The UK ceased to be a Member State of the EU on 31 January 2020 and is now in a transition period that will end on 31st December 2020. The UK and EU can jointly agree to an extension before 1 July 2020 to extend the transition period for up to one or two years’ but the UK Government has made it clear that it will not seek an extension. The two parties must therefore negotiate a future relationship by the end of 2020, building on the framework set out in the Political Declaration.

The UK approach

Prime Minister Boris Johnson said in a written statement to Parliament on 3rd February that any agreement with the EU cannot include any regulatory alignment, any jurisdiction for the EU Court of Justice over the UK’s laws or any supranational control in any area, including the UK’s borders and immigration policy. This therefore points to a comprehensive free trade agreement covering substantially all trade, an agreement on fisheries and an agreement to cooperate in the area of internal security, together with a number of more technical agreements covering such areas as aviation and civil nuclear cooperation. The UK will develop separate and independent policies in areas such as immigration, competition and subsidy policy, the environment, social policy, procurement and data protection. There is likely to be substantial cooperation on foreign affairs and related issues. The UK would also like to consider participation in certain EU programmes. The UK’s level of ambition is to reach agreement on provisions which are at least as good as those in the recent EU FTAs with Canada and Japan.

The EU approach

The Commission published its proposed negotiating directives on 3rd February, defining the scope and terms of the future partnership that the EU envisages with the UK. Michel Barnier, the EU negotiator, explained that it has three main chapters covering the economic partnership, the security partnership and the institutional framework and governance.

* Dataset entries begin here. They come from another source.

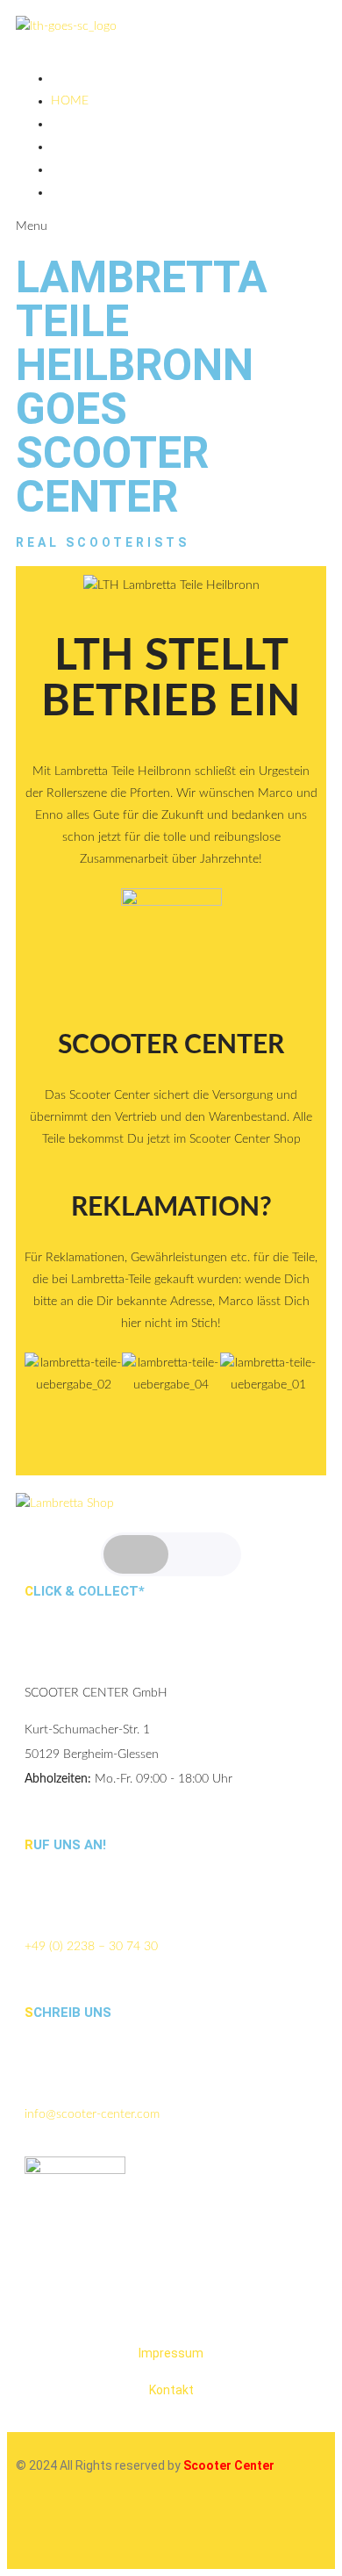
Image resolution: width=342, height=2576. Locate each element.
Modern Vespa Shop (116, 192)
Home (70, 101)
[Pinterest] (180, 2529)
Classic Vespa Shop (111, 169)
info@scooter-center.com (92, 2114)
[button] (41, 1397)
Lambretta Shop (103, 146)
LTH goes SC (88, 124)
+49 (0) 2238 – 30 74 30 (91, 1947)
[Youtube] (132, 2529)
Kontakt (171, 2390)
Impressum (171, 2353)
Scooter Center (171, 1045)
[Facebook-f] (85, 2529)
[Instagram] (38, 2529)
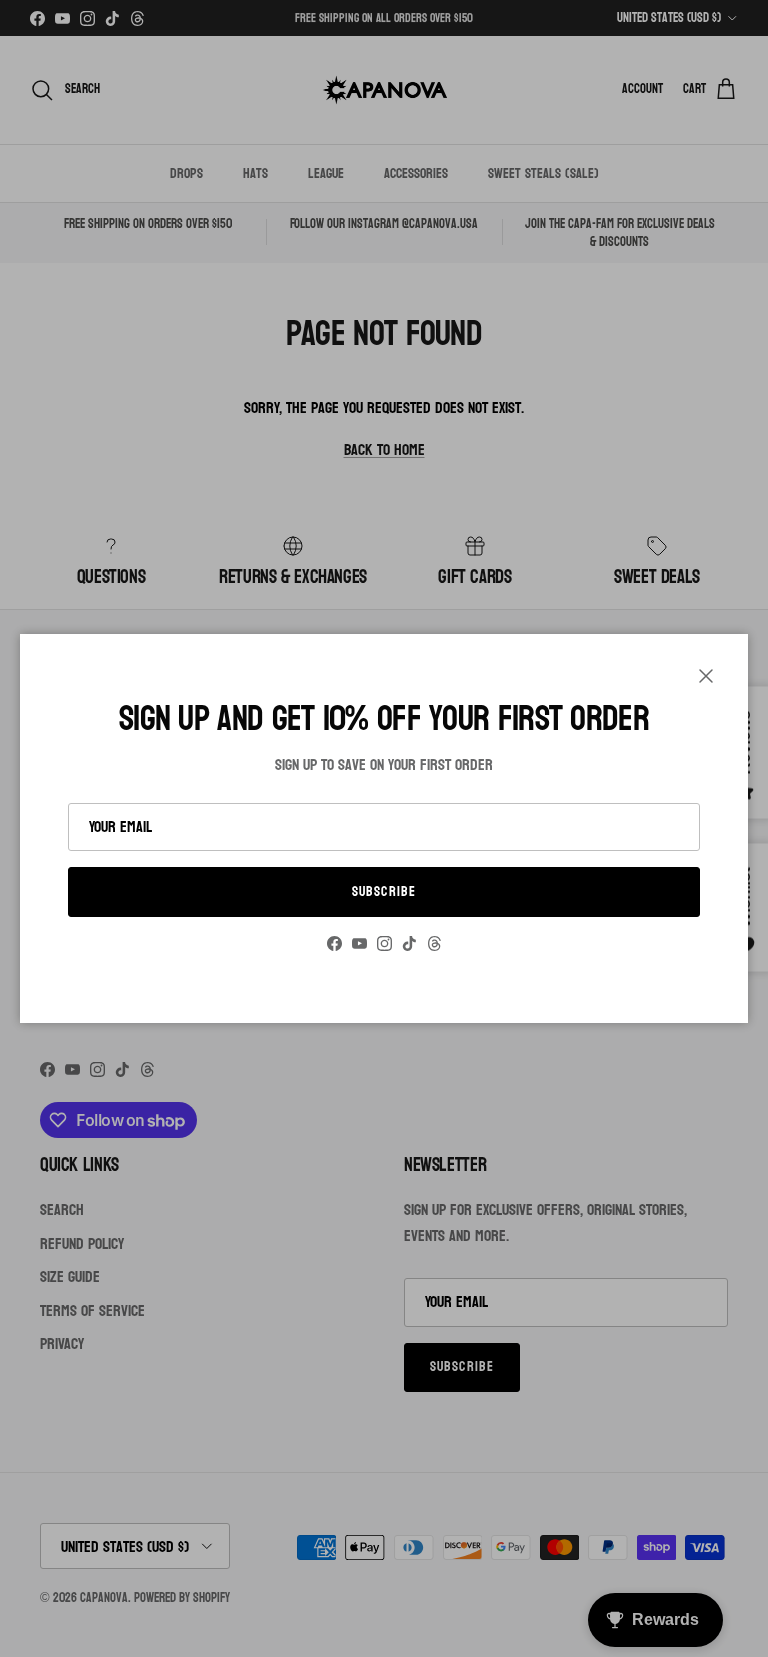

He said the EU was ready to offer a highly ambitious trade deal including:

  • zero tariffs and zero quotas on all goods entering the EU Single market

  • An ambitious free trade agreement in services, ranging from business services to telecoms to environmental services

  • Digital trade, intellectual property and access to public procurement markets

He warned, however, that because of our geographical proximity and economic inter-dependence there would be two conditions:

  • Competition must remain open and fair. There must be specific and effective guarantees to ensure a level playing field on social and environmental matters, climate, tax and state aid

  • The FTA must include an agreement on fisheries providing for continued reciprocal access to markets and to waters with stable quota shares.

Barnier also warned that however good a deal is agreed, we will still have two separate markets which will mean that rules of origin and customs formalities will apply between the UK and EU, access to the EU market will be subject to certification and market authorisation and supervision activities and there will be no harmonisation or mutual recognition of rules (so UK financial services suppliers for example will no longer have passporting rights). All imports of goods or services into the EU will need to comply with EU rules, whether on safety, health or other standards and be subject to regulatory checks. Where rules converge it will be easier for businesses.


If the Council adopts the negotiating directives on 25 February, the Commission will be authorised to start negotiations which would probably begin in early March. There will be a High Level Conference between the EU and UK in July 2020, as foreseen by the Withdrawal Agreement, which will take stock of progress in negotiations. The real hard negotiating is then likely to start with a view to agreement by October to allow time for ratification of the agreement before the end of the year.